Statistical analysis

We first report descriptive statistics (e.g., mean, frequency, standard deviation) of all PA outcomes, urbanization measures and covariates. We excluded individuals with missing key continuous covariates and for missing categorical variables included a missing data category. Next, we examined correlations between all urbanization measures using Pearson’s correlations. We modelled cross-sectional associations between each urbanization measures and each PA outcome (total, leisure, transport, occupational, household) using generalized mixed effects models with a nested random intercept for communities by center to account for the clustered sampling design of the PURE study.

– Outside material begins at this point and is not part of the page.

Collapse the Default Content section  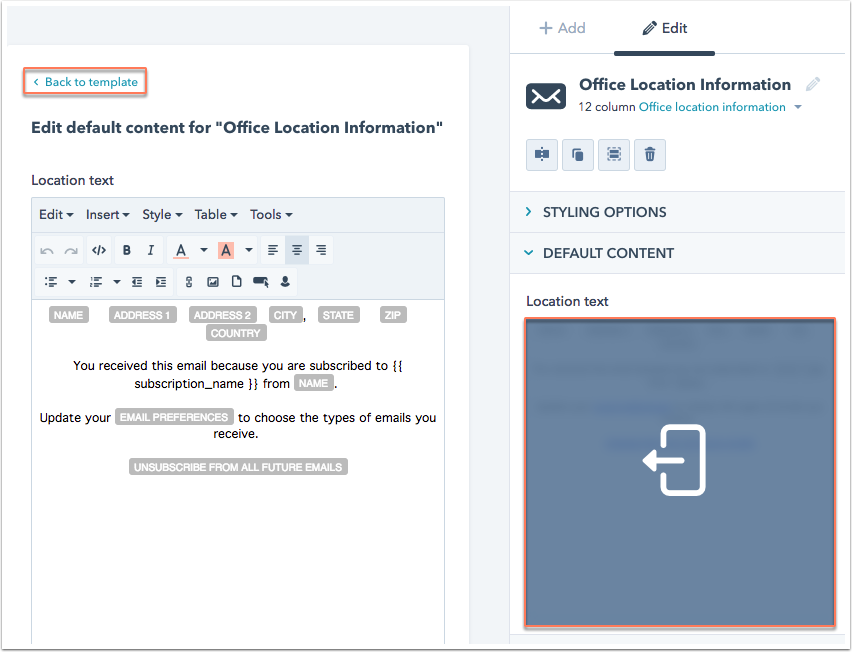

We present adjusted models that include age, sex, baseline year, household wealth index, education, BMI, chronic disease status at baseline, country income level and a nested random intercept for communities by center. Covariates were determined a priori that may be related to urbanization and PA but not directly on the causal pathway. For models examining change in population density and impervious surface area we also include the baseline population density or impervious area in the models to control for differences in baseline urbanization levels. We ran overall models and models stratified by country income levels (HIC, UMIC, LMIC, LIC). Finally, we examined models stratified by key individual variables, including age (< 55, > 55), sex (male, female), educational status (< high school, > high school) and urban/rural status.

To account for residual non-normality distributions of the models and to describe the full distribution of PA data, we used log transformed PA outcome variables in all analyses using y = ln(y + 1). To ease interpretation of our model results, we exponentiated the coefficient, subtracted one from this number, and multiplied by 100. This gives the percent increase (or decrease) in the response variable. We present associations for interquartile range (IQR) increases in our urbanization metrics and the corresponding percent change in the population median of our PA measures. Thus, in the present study, percent change was approximated by setting both random effects equal to zero and using ln(y) as an approximation to ln(y + 1). We examined quartiles for total PA and the domains of PA, which did not demonstrate statistically significant departures from a linear relationship and therefore present linear results for all models.

We conducted several sensitivity analyses to evaluate the robustness of our main model results. First, we examined joint models that included both population density and impervious surface area measures to determine if these urbanization metrics have independent associations with PA. Second, we examined adding country to our models to control for potential confounding in urbanization and PA levels between countries. Third, we examined model results using un-transformed PA measures. All statistical analyses were performed using SAS® software 9.468. We present results for fully adjusted models in our tables.